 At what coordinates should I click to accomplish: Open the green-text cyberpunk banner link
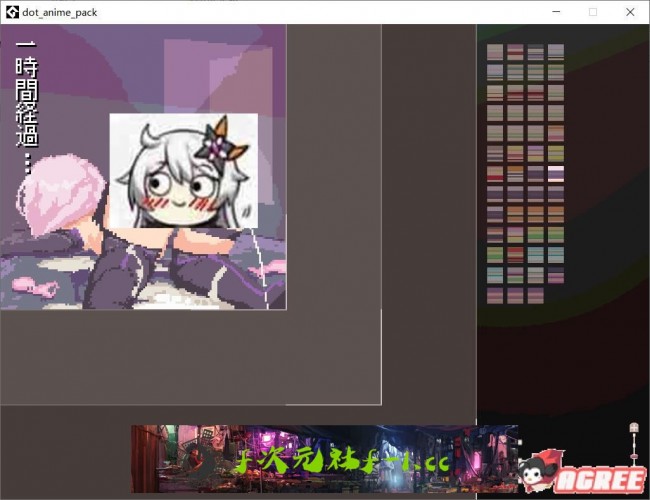325,459
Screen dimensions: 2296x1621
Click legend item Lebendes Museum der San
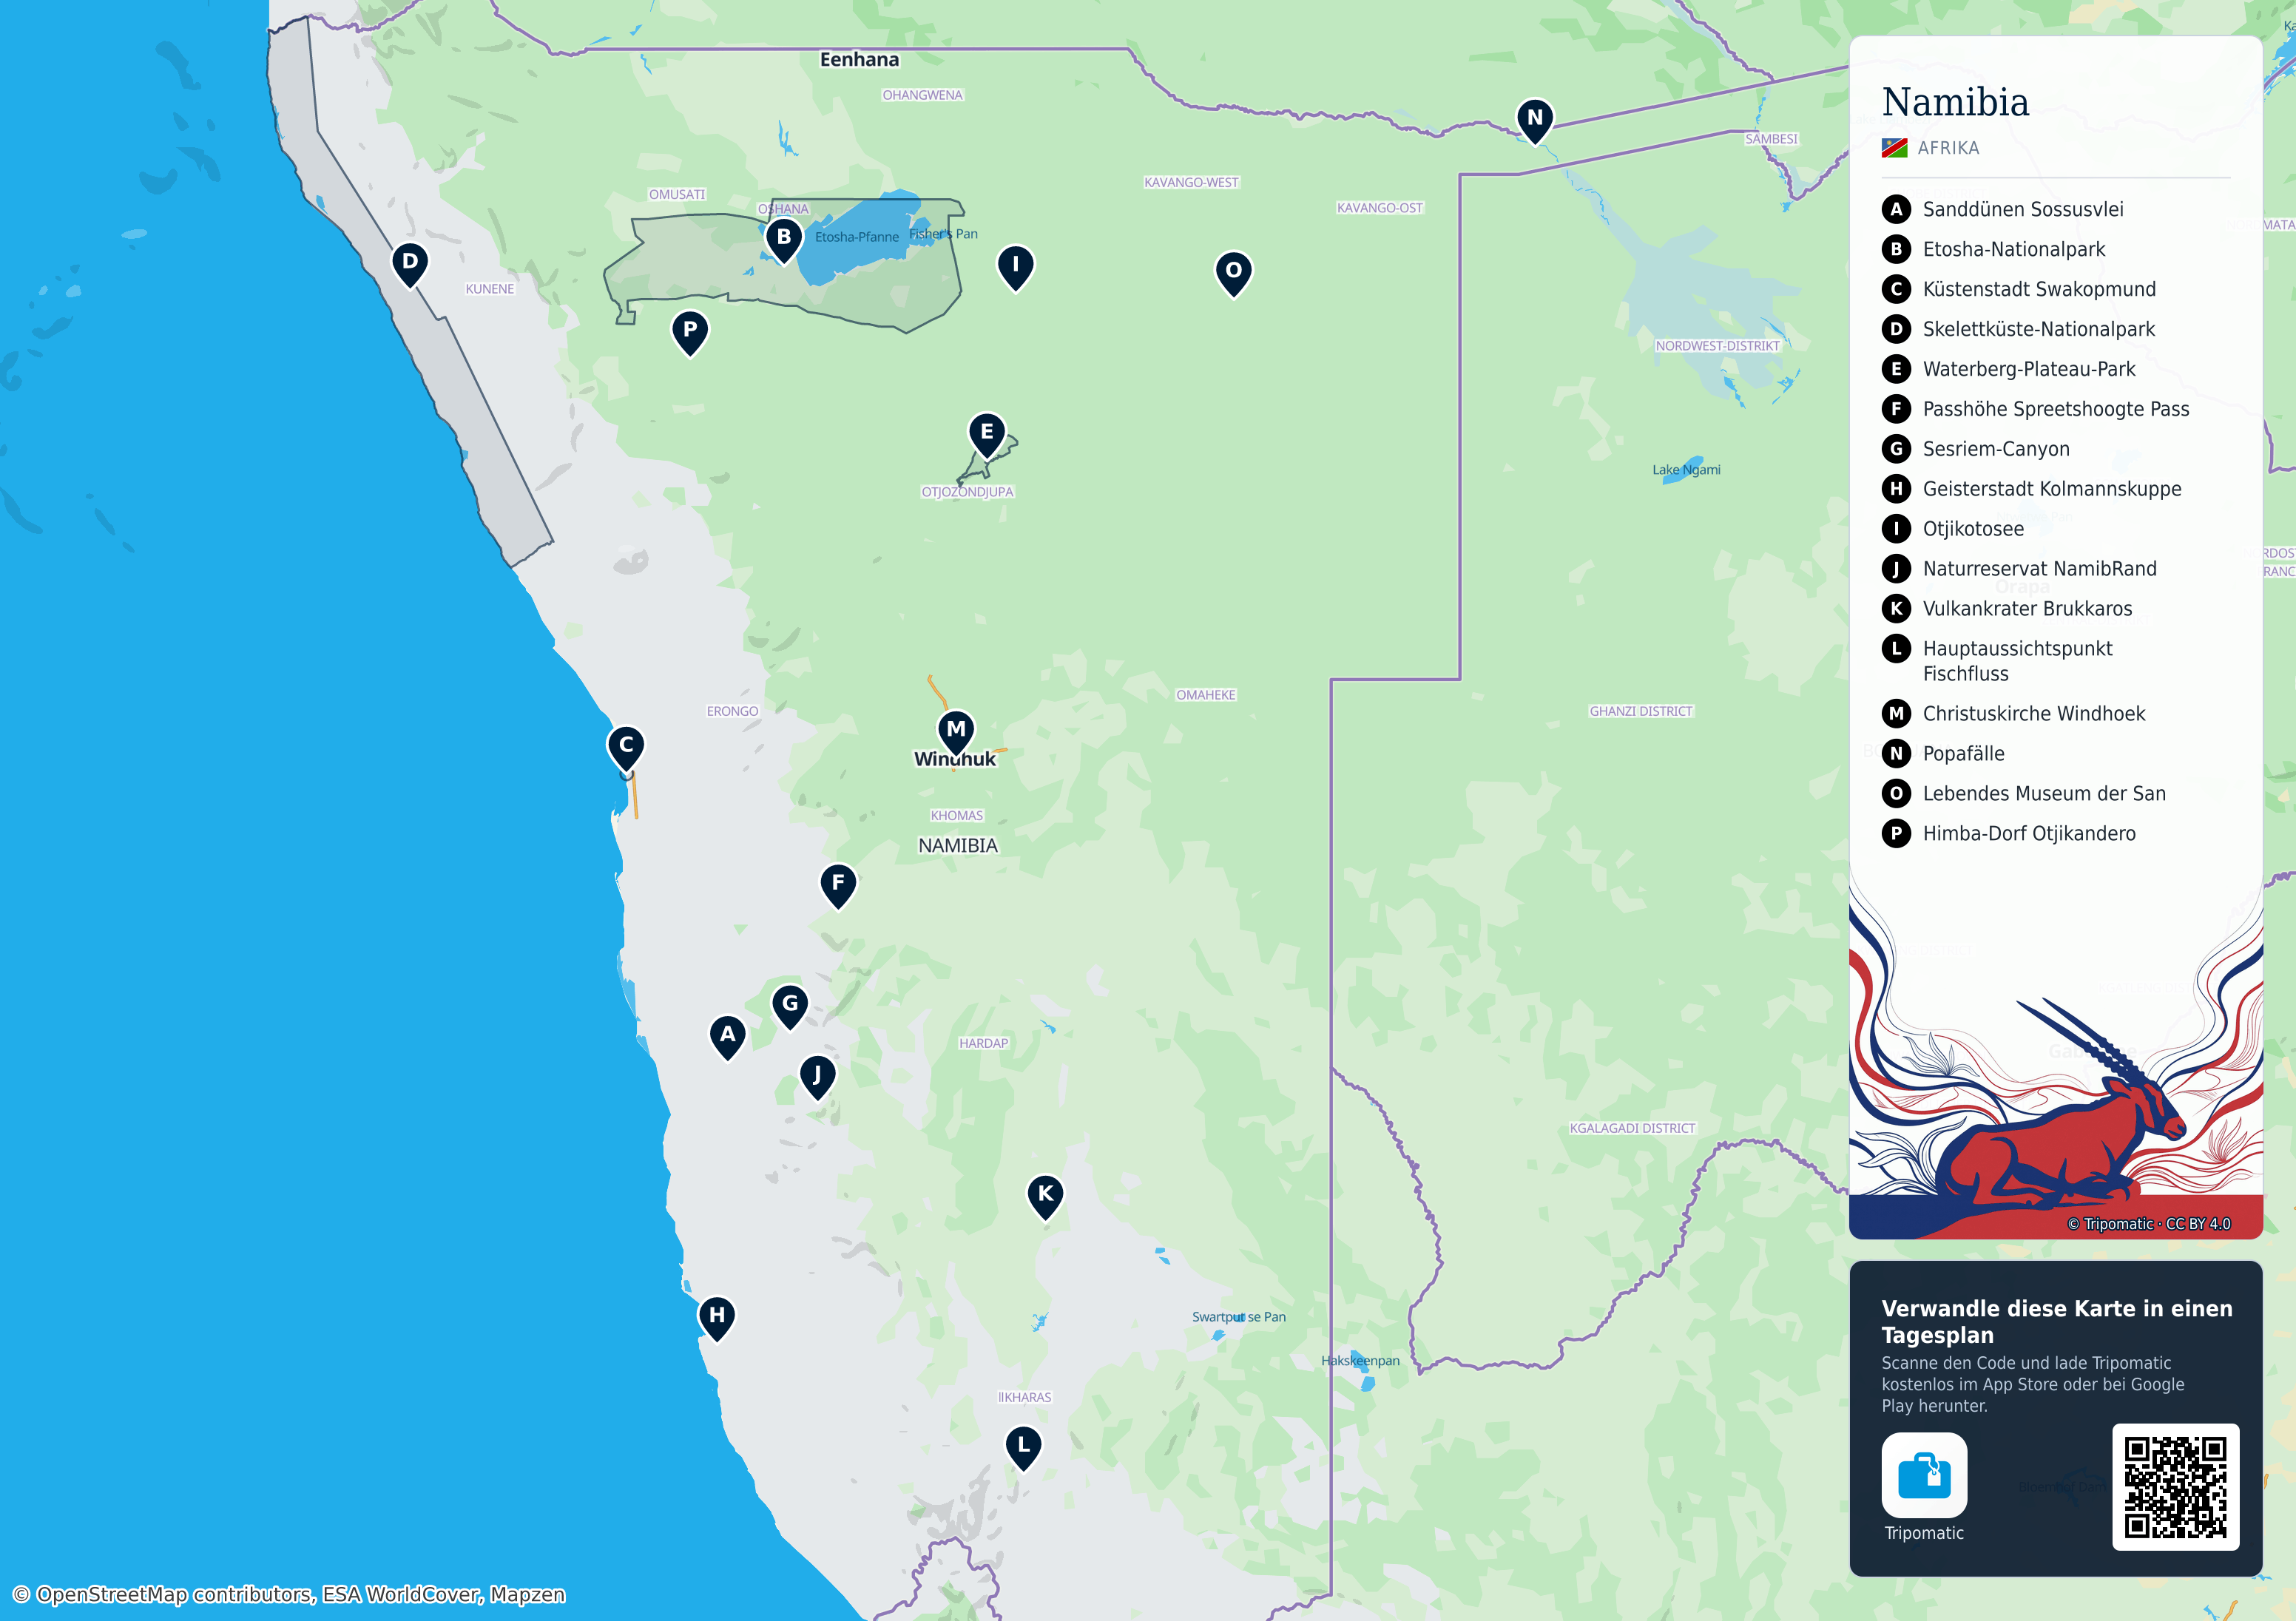pos(2043,794)
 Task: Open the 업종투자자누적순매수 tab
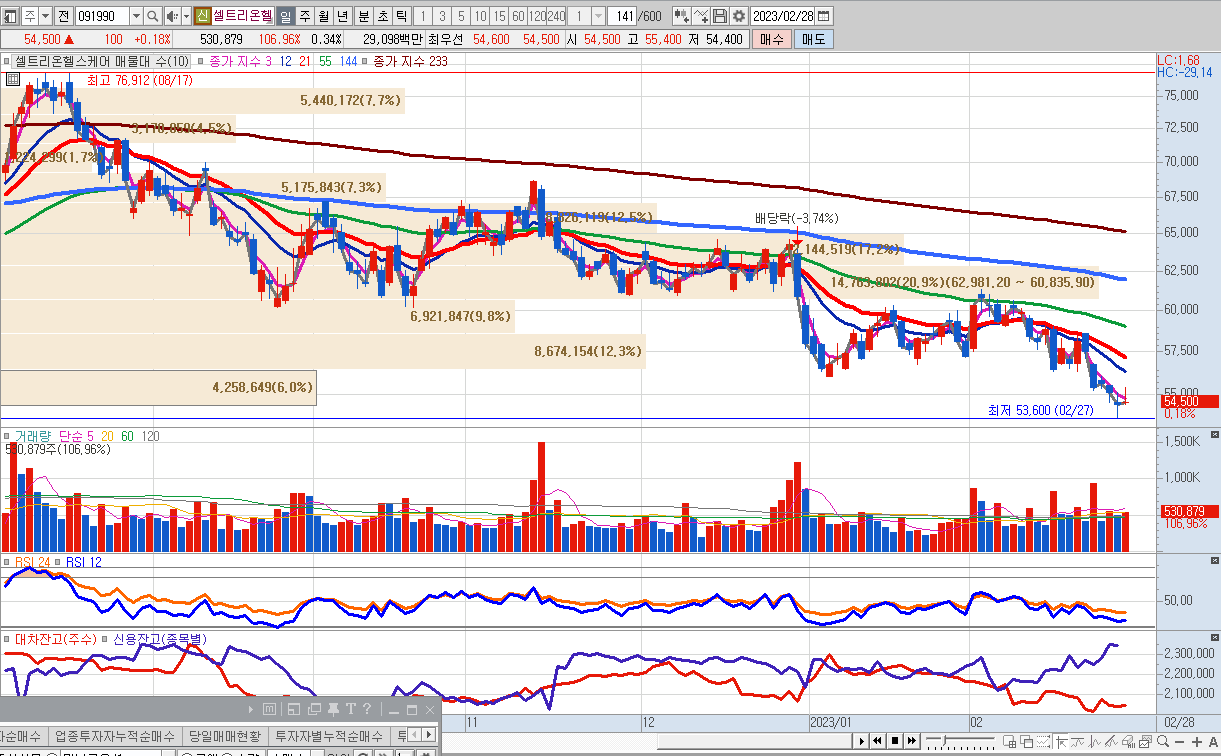pyautogui.click(x=115, y=736)
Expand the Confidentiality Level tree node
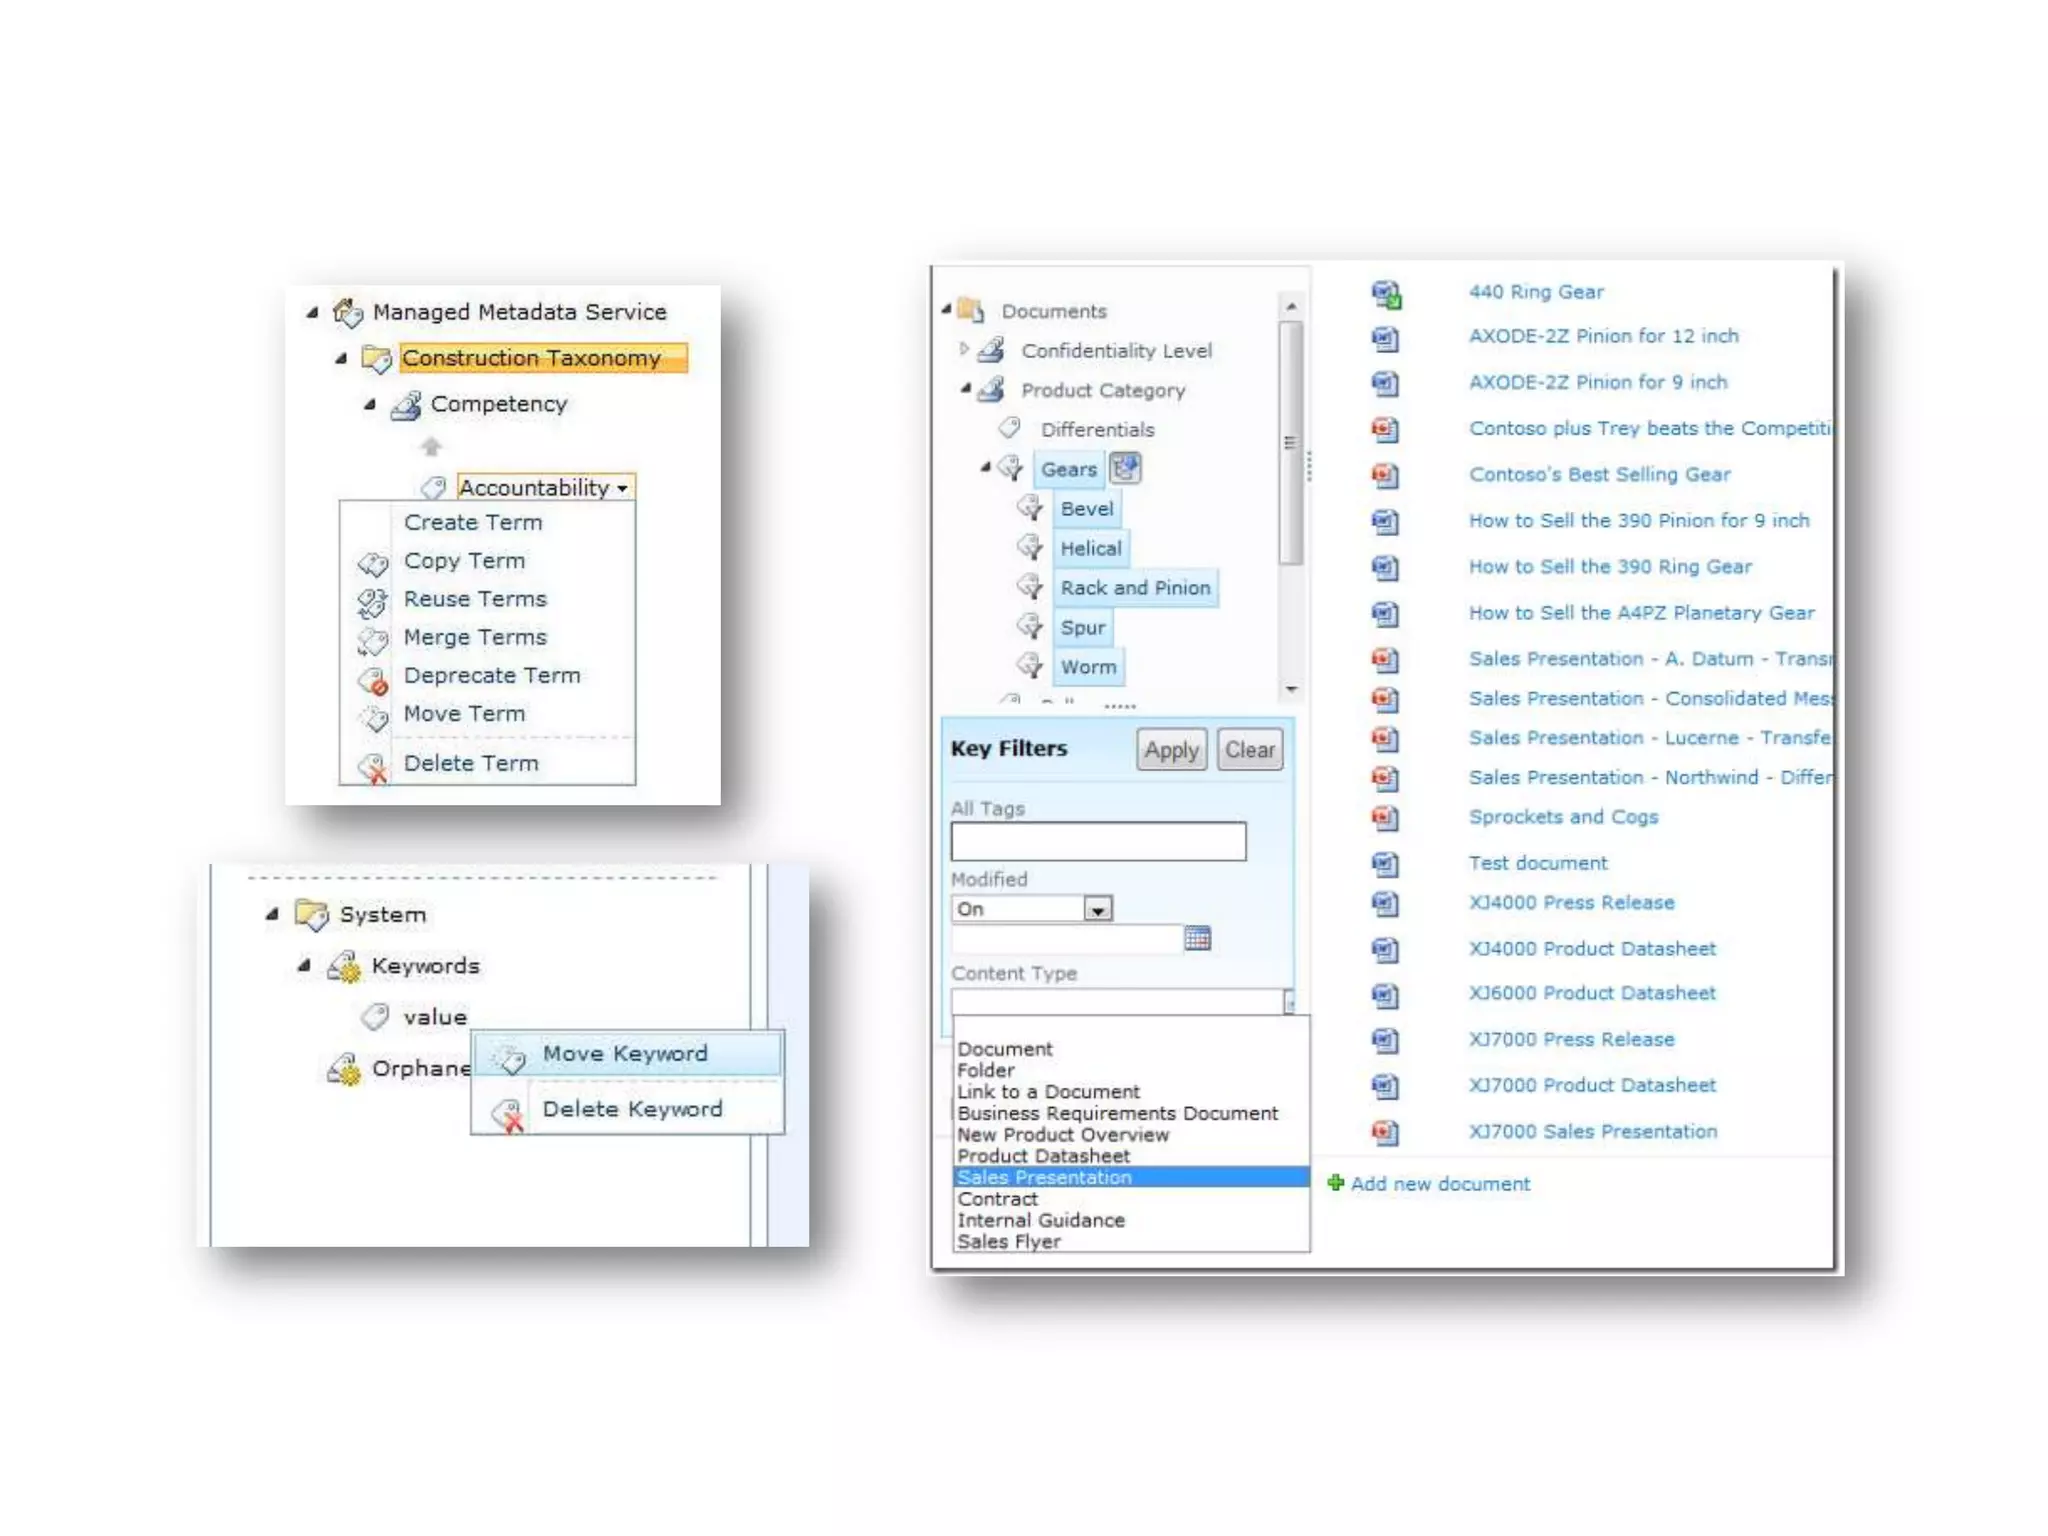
####################
# [REQUIREMENTS]
Starting at the line that contains "Screen dimensions: 2296x1621", output every line word for word through the end of the items, including both the first and last lines. Leave the pictures out of your answer.

# [SOLUTION FOR THIS PROBLEM]
Screen dimensions: 2296x1621
Click legend item Lebendes Museum der San
pos(2043,794)
 Task: Open the 업종투자자누적순매수 tab
pyautogui.click(x=115, y=736)
Expand the Confidentiality Level tree node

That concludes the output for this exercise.